- The task: Copy every line below precisely, leaving nothing out.

Stored items:
Content starts
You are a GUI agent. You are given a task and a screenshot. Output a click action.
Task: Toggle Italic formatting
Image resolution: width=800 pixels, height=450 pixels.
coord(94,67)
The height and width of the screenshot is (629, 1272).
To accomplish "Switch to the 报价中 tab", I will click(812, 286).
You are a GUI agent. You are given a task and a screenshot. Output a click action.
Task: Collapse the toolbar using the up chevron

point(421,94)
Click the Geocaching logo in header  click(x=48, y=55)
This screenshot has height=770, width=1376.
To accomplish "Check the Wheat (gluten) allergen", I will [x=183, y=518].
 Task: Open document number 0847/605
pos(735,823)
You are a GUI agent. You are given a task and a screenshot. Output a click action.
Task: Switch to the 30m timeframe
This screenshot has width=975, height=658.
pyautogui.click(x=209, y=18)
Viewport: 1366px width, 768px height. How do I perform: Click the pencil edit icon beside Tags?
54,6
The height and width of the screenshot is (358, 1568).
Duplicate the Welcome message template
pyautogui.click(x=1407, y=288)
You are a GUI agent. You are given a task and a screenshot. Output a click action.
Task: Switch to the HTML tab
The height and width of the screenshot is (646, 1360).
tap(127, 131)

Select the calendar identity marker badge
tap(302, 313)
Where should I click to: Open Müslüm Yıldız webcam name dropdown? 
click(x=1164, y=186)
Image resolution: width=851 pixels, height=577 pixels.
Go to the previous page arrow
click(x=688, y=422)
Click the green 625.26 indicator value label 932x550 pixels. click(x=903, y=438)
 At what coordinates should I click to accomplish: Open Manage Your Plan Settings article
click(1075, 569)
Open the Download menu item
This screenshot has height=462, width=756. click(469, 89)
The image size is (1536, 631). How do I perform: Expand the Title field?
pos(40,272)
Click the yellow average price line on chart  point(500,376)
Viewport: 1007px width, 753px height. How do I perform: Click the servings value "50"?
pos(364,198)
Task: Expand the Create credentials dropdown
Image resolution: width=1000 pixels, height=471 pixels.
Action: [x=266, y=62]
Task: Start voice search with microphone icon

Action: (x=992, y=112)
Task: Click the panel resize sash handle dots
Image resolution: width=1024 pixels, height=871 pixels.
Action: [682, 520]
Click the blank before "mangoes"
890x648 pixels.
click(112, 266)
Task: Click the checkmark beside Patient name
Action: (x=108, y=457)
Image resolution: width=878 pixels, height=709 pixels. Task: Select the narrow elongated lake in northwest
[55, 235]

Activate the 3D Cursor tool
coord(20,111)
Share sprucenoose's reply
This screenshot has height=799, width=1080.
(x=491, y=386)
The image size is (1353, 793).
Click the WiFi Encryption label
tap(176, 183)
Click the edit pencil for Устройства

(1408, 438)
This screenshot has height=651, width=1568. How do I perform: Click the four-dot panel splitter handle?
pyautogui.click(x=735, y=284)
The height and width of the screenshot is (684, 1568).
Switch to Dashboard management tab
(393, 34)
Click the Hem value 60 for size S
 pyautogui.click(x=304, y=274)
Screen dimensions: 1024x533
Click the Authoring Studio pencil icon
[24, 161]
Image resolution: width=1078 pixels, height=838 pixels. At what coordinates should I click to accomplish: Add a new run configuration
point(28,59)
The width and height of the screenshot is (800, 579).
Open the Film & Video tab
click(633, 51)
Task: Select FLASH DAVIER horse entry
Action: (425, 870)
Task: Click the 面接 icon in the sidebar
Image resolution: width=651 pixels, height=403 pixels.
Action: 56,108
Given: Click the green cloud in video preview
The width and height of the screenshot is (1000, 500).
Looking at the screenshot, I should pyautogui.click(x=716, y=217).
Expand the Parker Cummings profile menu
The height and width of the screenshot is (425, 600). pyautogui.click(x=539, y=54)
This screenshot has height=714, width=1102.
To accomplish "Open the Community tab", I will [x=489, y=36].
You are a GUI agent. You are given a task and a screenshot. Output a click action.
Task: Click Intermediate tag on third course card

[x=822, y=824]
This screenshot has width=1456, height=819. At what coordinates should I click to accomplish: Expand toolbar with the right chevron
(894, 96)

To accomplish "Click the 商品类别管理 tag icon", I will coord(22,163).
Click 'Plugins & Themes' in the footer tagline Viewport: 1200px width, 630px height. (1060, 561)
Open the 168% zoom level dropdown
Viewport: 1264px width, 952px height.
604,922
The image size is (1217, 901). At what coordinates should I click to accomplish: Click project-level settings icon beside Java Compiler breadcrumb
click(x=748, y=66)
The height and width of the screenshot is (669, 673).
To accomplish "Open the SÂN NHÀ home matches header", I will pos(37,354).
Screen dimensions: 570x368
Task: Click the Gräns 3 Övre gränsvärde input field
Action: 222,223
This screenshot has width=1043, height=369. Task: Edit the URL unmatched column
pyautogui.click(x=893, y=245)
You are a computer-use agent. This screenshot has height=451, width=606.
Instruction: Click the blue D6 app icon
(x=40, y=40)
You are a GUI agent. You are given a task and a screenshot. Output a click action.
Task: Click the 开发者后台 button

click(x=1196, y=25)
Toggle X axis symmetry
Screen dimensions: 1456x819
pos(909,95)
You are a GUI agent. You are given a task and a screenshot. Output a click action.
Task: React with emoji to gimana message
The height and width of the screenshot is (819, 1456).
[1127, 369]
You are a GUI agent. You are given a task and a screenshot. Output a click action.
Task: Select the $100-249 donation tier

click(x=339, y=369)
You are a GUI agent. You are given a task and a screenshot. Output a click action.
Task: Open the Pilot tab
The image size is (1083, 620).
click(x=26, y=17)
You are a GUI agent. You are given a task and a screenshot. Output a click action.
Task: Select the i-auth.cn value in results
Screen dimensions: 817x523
Content ends
- Exercise answer:
You are a GUI agent. You are given a task and a screenshot. Output a click action.
Task: Toggle Italic formatting
Image resolution: width=800 pixels, height=450 pixels.
coord(94,67)
The height and width of the screenshot is (629, 1272).
To accomplish "Switch to the 报价中 tab", I will click(812, 286).
You are a GUI agent. You are given a task and a screenshot. Output a click action.
Task: Collapse the toolbar using the up chevron

point(421,94)
Click the Geocaching logo in header  click(x=48, y=55)
This screenshot has height=770, width=1376.
To accomplish "Check the Wheat (gluten) allergen", I will [x=183, y=518].
 Task: Open document number 0847/605
pos(735,823)
You are a GUI agent. You are given a task and a screenshot. Output a click action.
Task: Switch to the 30m timeframe
This screenshot has width=975, height=658.
pyautogui.click(x=209, y=18)
Viewport: 1366px width, 768px height. How do I perform: Click the pencil edit icon beside Tags?
54,6
The height and width of the screenshot is (358, 1568).
Duplicate the Welcome message template
pyautogui.click(x=1407, y=288)
You are a GUI agent. You are given a task and a screenshot. Output a click action.
Task: Switch to the HTML tab
The height and width of the screenshot is (646, 1360).
tap(127, 131)

Select the calendar identity marker badge
tap(302, 313)
Where should I click to: Open Müslüm Yıldız webcam name dropdown? 
click(x=1164, y=186)
Image resolution: width=851 pixels, height=577 pixels.
Go to the previous page arrow
click(x=688, y=422)
Click the green 625.26 indicator value label 932x550 pixels. click(x=903, y=438)
 At what coordinates should I click to accomplish: Open Manage Your Plan Settings article
click(1075, 569)
Open the Download menu item
This screenshot has height=462, width=756. click(469, 89)
The image size is (1536, 631). How do I perform: Expand the Title field?
pos(40,272)
Click the yellow average price line on chart  point(500,376)
Viewport: 1007px width, 753px height. How do I perform: Click the servings value "50"?
pos(364,198)
Task: Expand the Create credentials dropdown
Image resolution: width=1000 pixels, height=471 pixels.
Action: [x=266, y=62]
Task: Start voice search with microphone icon

Action: (x=992, y=112)
Task: Click the panel resize sash handle dots
Image resolution: width=1024 pixels, height=871 pixels.
Action: [682, 520]
Click the blank before "mangoes"
890x648 pixels.
click(112, 266)
Task: Click the checkmark beside Patient name
Action: (x=108, y=457)
Image resolution: width=878 pixels, height=709 pixels. Task: Select the narrow elongated lake in northwest
[55, 235]

Activate the 3D Cursor tool
coord(20,111)
Share sprucenoose's reply
This screenshot has height=799, width=1080.
(x=491, y=386)
The image size is (1353, 793).
Click the WiFi Encryption label
tap(176, 183)
Click the edit pencil for Устройства

(1408, 438)
This screenshot has height=651, width=1568. How do I perform: Click the four-dot panel splitter handle?
pyautogui.click(x=735, y=284)
The height and width of the screenshot is (684, 1568).
Switch to Dashboard management tab
(393, 34)
Click the Hem value 60 for size S
 pyautogui.click(x=304, y=274)
Screen dimensions: 1024x533
Click the Authoring Studio pencil icon
[24, 161]
Image resolution: width=1078 pixels, height=838 pixels. At what coordinates should I click to accomplish: Add a new run configuration
point(28,59)
The width and height of the screenshot is (800, 579).
Open the Film & Video tab
click(633, 51)
Task: Select FLASH DAVIER horse entry
Action: (425, 870)
Task: Click the 面接 icon in the sidebar
Image resolution: width=651 pixels, height=403 pixels.
Action: 56,108
Given: Click the green cloud in video preview
The width and height of the screenshot is (1000, 500).
Looking at the screenshot, I should pyautogui.click(x=716, y=217).
Expand the Parker Cummings profile menu
The height and width of the screenshot is (425, 600). pyautogui.click(x=539, y=54)
This screenshot has height=714, width=1102.
To accomplish "Open the Community tab", I will [x=489, y=36].
You are a GUI agent. You are given a task and a screenshot. Output a click action.
Task: Click Intermediate tag on third course card

[x=822, y=824]
This screenshot has width=1456, height=819. At what coordinates should I click to accomplish: Expand toolbar with the right chevron
(894, 96)

To accomplish "Click the 商品类别管理 tag icon", I will coord(22,163).
Click 'Plugins & Themes' in the footer tagline Viewport: 1200px width, 630px height. (1060, 561)
Open the 168% zoom level dropdown
Viewport: 1264px width, 952px height.
604,922
The image size is (1217, 901). At what coordinates should I click to accomplish: Click project-level settings icon beside Java Compiler breadcrumb
click(x=748, y=66)
The height and width of the screenshot is (669, 673).
To accomplish "Open the SÂN NHÀ home matches header", I will pos(37,354).
Screen dimensions: 570x368
Task: Click the Gräns 3 Övre gränsvärde input field
Action: 222,223
This screenshot has width=1043, height=369. Task: Edit the URL unmatched column
pyautogui.click(x=893, y=245)
You are a computer-use agent. This screenshot has height=451, width=606.
Instruction: Click the blue D6 app icon
(x=40, y=40)
You are a GUI agent. You are given a task and a screenshot. Output a click action.
Task: Click the 开发者后台 button

click(x=1196, y=25)
Toggle X axis symmetry
Screen dimensions: 1456x819
pos(909,95)
You are a GUI agent. You are given a task and a screenshot. Output a click action.
Task: React with emoji to gimana message
The height and width of the screenshot is (819, 1456).
[1127, 369]
You are a GUI agent. You are given a task and a screenshot. Output a click action.
Task: Select the $100-249 donation tier

click(x=339, y=369)
You are a GUI agent. You are given a task and a screenshot. Output a click action.
Task: Open the Pilot tab
The image size is (1083, 620).
click(x=26, y=17)
You are a GUI agent. You are given a task and a screenshot. Output a click action.
Task: Select the i-auth.cn value in results
Screen dimensions: 817x523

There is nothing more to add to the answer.